# Finished painting a batch of my newer figures



## rkapuaala (Jan 3, 2008)

I haven't had much time to do any modeling or running of my trains. For the past 3 months I've been doing some work on my house and garden. I did manage to spend a little time each week painting some of my figures.
















Now that the work is winding down on the house, I can start focusing more on modeling. I just have a couple of more figures to finish painting and I think I will build a structure. It will be Moanalua depot. Its a depot that was situated on my Great Great Grandfather's land on the island of Oahu. I can't be sure but I suspect that it was part of an arrangement he worked out with Dillingham for the rightaway that went through his lands. Moanalua depot was rarely used, but he may have had plans to ship goats or cattle out of there since he was planning to use the land for that purpose according to a land grant my son found at the Bishop museum.


----------



## Totalwrecker (Feb 26, 2009)

Very nice, actually Excellent figures! 
But my critters would eat them and I'm too forgetful.... to bring 'em in. 

Your shelf looks like a painted diarama, love the purse. Get busy, they need a home! 

John


----------



## backyardRR (Aug 14, 2012)

These are some of the most striking miniature figures I have seen in any scale. An outstanding job on the facial expressions. Almost too good to put outside. Mahalo bra for the pictures.

Wayne

Knackered Valley Railroad
Long Island, NY


----------



## CliffyJ (Apr 29, 2009)

Incredible... just incredible... 
Sherlock Holmes, Hercule Piorot, Jane Marple... who's the forth? Hastings?


----------



## rkapuaala (Jan 3, 2008)

Thanks guys. Any similarity to those characters is purely coincidental. They are copyrighted characters and I would not dream of violating that. These are a Brit, A Belgian an Old maid and a sad dude in a bowler that I call Clyde


----------



## CliffyJ (Apr 29, 2009)

Posted By rkapuaala on 20 Jul 2013 06:35 PM 
Thanks guys. Any similarity to those characters is purely coincidental. They are copyrighted characters and I would not dream of violating that. These are a Brit, A Belgian an Old maid and a sad dude in a bowler that I call Clyde  Understood...

Oh c'mon, no one else noticed? No other Masterpiece Theater G-Gaugers out there?









Still, utterly fantastic work!

----------------

- Directives
a – List each distinct username that posts in the forum thread about painted figures, naming each one once.
b – Condense the paragraph beginning "Now that the work is winding down" in the forum thread about painted figures into a short bulleted list of its main facts.

----------------

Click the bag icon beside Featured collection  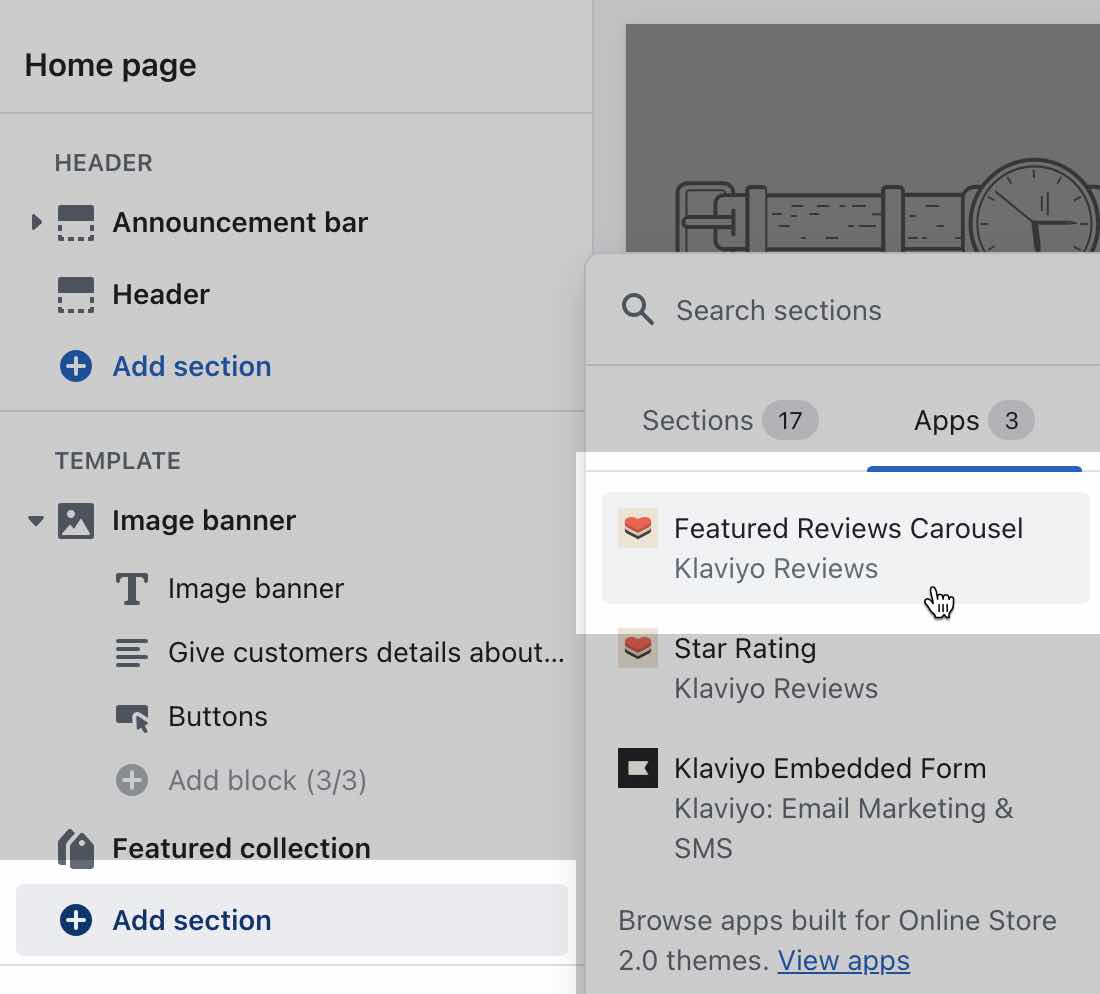tap(75, 848)
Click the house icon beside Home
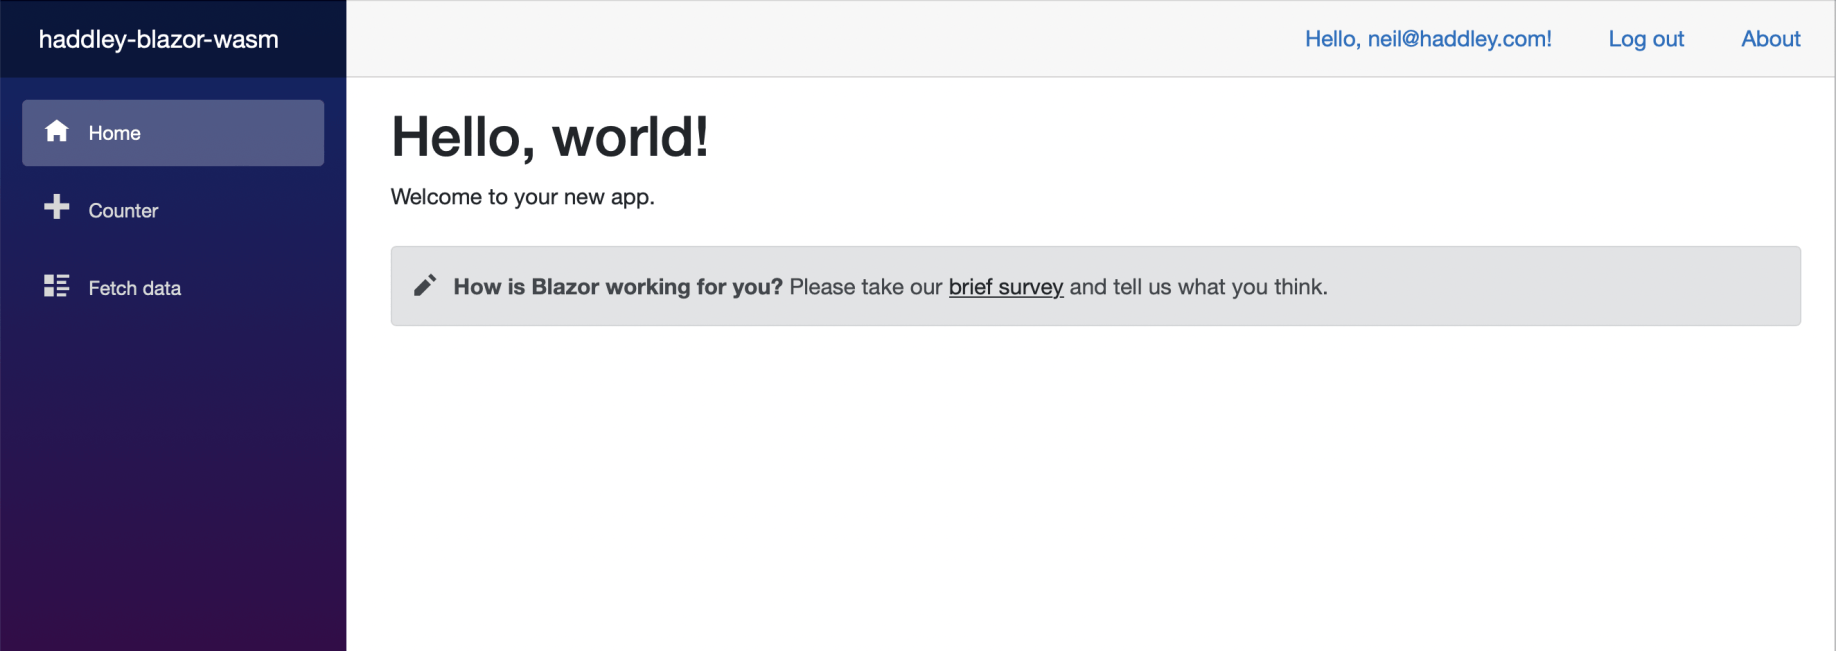This screenshot has width=1836, height=651. (57, 131)
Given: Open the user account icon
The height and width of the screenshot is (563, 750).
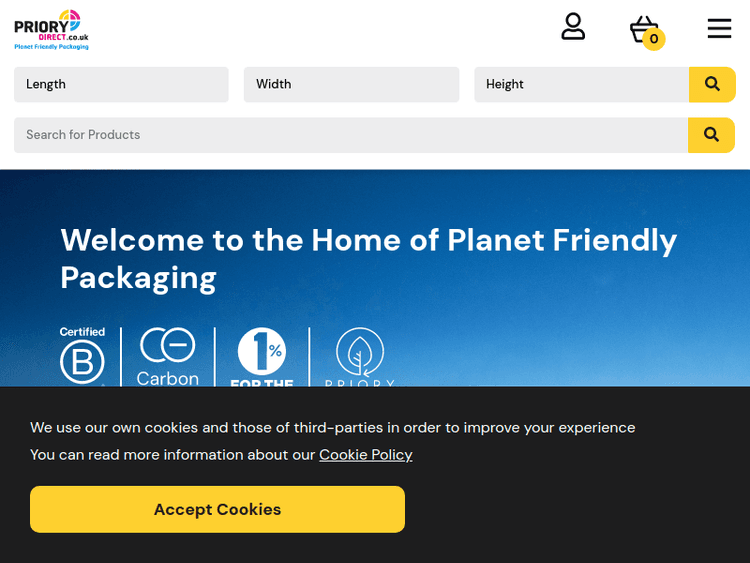Looking at the screenshot, I should point(573,27).
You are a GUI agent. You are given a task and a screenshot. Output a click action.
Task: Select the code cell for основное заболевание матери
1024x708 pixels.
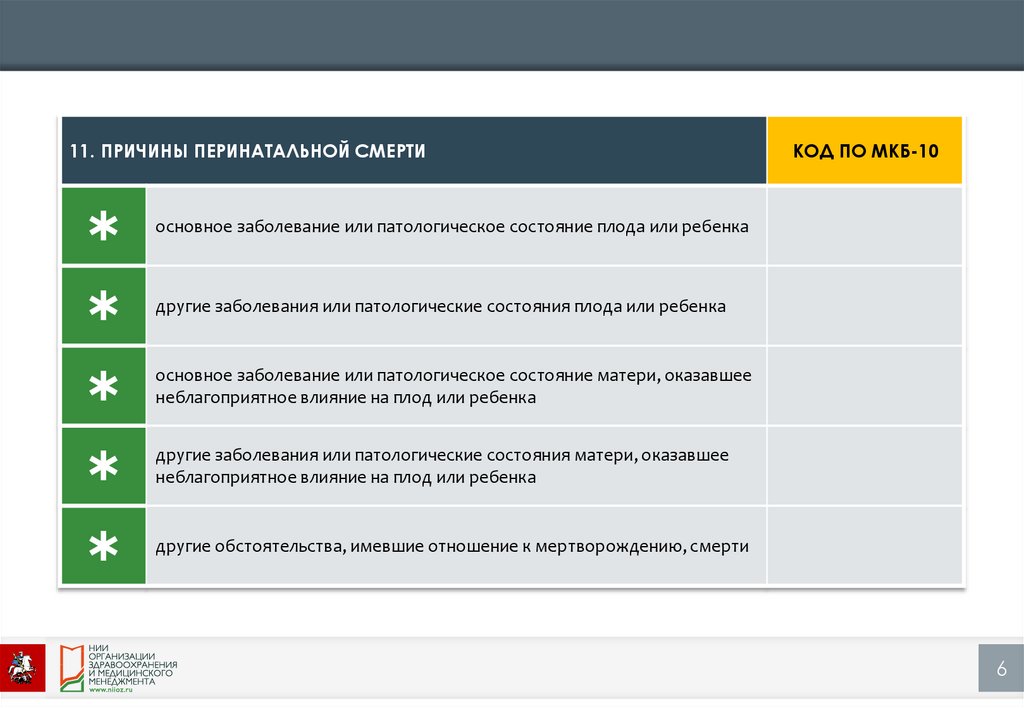click(865, 386)
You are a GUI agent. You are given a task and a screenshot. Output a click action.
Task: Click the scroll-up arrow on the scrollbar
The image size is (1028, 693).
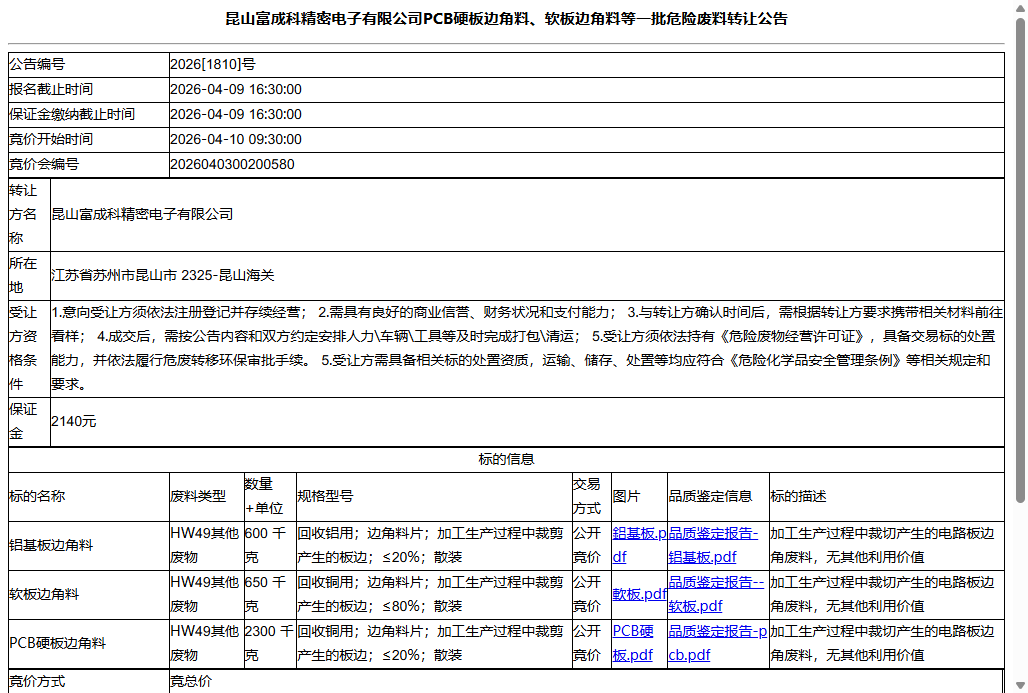(1020, 8)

----------------

- Answers per task
a – rkapuaala, Totalwrecker, backyardRR, CliffyJ

b –
- With the house work winding down, the poster can focus more on modeling.
- A couple more figures remain to be painted, and then the poster plans to build a structure.
- The structure will be Moanalua depot, which stood on the poster's great-great-grandfather's land on Oahu.
- The poster suspects, without being sure, that the depot was part of an arrangement with Dillingham for the right-of-way through those lands.
- The depot was rarely used.
- He may have planned to ship goats or cattle from it. A land grant that the poster's son found at the Bishop Museum shows he intended to use the land for that purpose.